Das Kaufhaus kommt
Konsum Wer nicht mehr mobil ist, der ist froh, wenn er nicht weit zum Einkaufen fahren muss. Eine gute Idee finden viele in Kirchheim
Kirchheim Wie war noch gleich der Spruch? Wenn der Prophet nicht zum Berg kommt. Genau, dann kommt der Berg zum Propheten.

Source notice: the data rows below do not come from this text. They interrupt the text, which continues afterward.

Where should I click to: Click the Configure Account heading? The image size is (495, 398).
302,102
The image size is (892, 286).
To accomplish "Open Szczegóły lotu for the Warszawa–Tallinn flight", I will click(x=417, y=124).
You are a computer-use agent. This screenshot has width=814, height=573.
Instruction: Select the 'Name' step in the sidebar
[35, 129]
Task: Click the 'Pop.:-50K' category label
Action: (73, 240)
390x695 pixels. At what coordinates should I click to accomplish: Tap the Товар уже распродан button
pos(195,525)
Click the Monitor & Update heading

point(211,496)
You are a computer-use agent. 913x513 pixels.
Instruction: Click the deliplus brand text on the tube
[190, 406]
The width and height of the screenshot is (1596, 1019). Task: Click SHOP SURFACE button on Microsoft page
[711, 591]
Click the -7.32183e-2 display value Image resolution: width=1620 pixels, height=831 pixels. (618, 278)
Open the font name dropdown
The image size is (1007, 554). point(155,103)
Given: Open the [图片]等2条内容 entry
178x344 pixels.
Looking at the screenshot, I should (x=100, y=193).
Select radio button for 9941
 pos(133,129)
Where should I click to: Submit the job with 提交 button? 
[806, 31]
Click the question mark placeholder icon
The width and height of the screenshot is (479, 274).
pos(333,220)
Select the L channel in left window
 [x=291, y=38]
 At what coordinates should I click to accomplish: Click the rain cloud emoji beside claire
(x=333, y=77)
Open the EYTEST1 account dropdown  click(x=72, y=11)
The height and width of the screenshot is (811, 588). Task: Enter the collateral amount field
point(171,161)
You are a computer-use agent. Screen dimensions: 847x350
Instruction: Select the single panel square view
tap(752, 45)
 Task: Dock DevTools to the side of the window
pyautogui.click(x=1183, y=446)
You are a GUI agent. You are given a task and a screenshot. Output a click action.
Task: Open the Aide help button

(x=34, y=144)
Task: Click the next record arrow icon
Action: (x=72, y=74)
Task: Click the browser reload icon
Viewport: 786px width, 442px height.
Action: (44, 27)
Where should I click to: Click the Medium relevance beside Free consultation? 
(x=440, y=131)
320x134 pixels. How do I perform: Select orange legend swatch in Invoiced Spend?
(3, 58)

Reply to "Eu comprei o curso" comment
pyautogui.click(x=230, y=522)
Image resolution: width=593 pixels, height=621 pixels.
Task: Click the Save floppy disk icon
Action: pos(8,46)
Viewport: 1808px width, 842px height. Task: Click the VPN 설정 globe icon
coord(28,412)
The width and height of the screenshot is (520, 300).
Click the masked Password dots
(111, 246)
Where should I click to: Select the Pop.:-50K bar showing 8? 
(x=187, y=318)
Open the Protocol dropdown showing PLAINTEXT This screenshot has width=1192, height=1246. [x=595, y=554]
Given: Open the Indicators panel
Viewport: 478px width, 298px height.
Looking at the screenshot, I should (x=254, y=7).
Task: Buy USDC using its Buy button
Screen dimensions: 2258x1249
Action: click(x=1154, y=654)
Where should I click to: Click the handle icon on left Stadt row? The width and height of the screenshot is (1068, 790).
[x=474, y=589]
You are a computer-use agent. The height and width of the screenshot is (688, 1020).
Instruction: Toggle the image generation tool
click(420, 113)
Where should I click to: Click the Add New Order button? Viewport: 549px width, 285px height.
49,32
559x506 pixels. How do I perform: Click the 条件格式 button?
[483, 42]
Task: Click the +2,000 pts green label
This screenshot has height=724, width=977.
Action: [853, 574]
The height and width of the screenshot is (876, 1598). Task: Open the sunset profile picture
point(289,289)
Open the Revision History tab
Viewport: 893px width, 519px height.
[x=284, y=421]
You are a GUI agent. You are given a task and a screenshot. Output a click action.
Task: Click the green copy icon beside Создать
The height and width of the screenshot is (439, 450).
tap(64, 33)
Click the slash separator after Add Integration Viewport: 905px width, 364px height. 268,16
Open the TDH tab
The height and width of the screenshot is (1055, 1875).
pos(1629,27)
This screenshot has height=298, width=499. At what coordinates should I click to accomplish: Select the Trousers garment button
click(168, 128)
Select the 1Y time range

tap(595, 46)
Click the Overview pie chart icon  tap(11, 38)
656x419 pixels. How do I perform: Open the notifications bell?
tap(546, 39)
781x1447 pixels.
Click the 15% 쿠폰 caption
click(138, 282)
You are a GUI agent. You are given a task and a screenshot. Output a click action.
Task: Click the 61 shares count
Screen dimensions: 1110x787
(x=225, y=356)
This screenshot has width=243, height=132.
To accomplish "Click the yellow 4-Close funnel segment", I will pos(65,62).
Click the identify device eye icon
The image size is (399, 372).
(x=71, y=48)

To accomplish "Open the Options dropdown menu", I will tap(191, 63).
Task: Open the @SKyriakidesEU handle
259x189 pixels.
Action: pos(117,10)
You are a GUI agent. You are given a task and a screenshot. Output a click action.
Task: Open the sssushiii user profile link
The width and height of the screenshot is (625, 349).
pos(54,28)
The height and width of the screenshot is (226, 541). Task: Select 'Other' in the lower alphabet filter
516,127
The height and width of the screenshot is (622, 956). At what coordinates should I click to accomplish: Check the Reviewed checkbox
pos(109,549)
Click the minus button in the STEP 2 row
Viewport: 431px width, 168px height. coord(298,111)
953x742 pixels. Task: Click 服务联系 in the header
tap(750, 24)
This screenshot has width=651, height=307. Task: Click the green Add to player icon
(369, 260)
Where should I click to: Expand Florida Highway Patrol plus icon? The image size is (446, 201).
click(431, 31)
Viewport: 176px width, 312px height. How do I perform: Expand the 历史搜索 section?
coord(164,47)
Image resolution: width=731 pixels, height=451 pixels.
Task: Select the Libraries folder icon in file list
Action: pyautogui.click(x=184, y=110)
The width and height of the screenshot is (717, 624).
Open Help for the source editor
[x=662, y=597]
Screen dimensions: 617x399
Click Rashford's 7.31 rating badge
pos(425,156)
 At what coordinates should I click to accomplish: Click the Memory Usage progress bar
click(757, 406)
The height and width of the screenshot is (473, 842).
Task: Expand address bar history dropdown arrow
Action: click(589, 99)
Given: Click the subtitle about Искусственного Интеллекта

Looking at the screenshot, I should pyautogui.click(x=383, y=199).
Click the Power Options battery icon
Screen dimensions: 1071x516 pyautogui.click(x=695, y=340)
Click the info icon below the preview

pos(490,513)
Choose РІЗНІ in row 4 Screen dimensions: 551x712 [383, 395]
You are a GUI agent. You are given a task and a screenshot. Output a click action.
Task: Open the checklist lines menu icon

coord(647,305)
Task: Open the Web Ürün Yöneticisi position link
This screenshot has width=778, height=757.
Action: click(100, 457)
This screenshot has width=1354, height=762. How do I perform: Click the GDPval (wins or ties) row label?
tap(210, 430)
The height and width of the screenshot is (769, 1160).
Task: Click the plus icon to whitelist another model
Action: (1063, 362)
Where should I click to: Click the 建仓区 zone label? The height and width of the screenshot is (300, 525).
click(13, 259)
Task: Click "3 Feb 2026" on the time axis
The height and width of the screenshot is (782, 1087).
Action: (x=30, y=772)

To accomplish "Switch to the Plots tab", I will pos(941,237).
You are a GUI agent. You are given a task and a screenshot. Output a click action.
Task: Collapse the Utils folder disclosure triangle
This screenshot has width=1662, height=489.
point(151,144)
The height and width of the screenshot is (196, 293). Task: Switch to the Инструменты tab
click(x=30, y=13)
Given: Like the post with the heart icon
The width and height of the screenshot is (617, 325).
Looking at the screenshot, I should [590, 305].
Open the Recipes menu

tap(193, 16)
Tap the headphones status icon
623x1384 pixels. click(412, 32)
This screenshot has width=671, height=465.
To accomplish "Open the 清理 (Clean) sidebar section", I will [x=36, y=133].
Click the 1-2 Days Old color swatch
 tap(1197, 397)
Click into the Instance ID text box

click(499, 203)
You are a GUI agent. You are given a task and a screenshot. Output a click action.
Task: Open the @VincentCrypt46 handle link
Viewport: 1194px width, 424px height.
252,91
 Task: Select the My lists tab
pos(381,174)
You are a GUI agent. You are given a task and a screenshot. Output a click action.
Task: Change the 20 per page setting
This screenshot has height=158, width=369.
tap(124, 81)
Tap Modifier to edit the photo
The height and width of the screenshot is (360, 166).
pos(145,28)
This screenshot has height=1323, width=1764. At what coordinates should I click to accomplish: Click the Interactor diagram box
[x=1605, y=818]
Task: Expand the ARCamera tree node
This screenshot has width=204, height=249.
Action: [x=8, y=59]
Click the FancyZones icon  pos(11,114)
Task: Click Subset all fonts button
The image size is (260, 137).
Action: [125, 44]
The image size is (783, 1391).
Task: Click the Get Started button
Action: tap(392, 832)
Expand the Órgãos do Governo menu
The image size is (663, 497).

Ob das der Auslöser war, dass der Versandhändler und Modeanbieter Witt Weiden sich mittlerweile selbst auf den Weg macht und in Altenund Pflegeheimen mit seinem mobilen Kaufhaus Station macht? Wahrscheinlich ja, meint Magdalena Dannhart vom Sozialdienst im Kirchheimer Sozialzentrum: „Einkaufen ist für viele unserer Bewohner eine stressige Angelegenheit, weil man dazu wegfahren muss und im Netz oder aus dem Katalog bestellen möchten nicht alle.“Wenn allerdings das Kaufhaus mit seinen Jacken, Hosen und Oberteilen zu den älteren Menschen kommt, dann haben diese wieder das Gefühl selber bestimmen zu können. „Ich suche aus, ich bezahle und ich nehme mit“, das ist ein wichtiger Aspekt für viele ältere Menschen, betont Dannhart.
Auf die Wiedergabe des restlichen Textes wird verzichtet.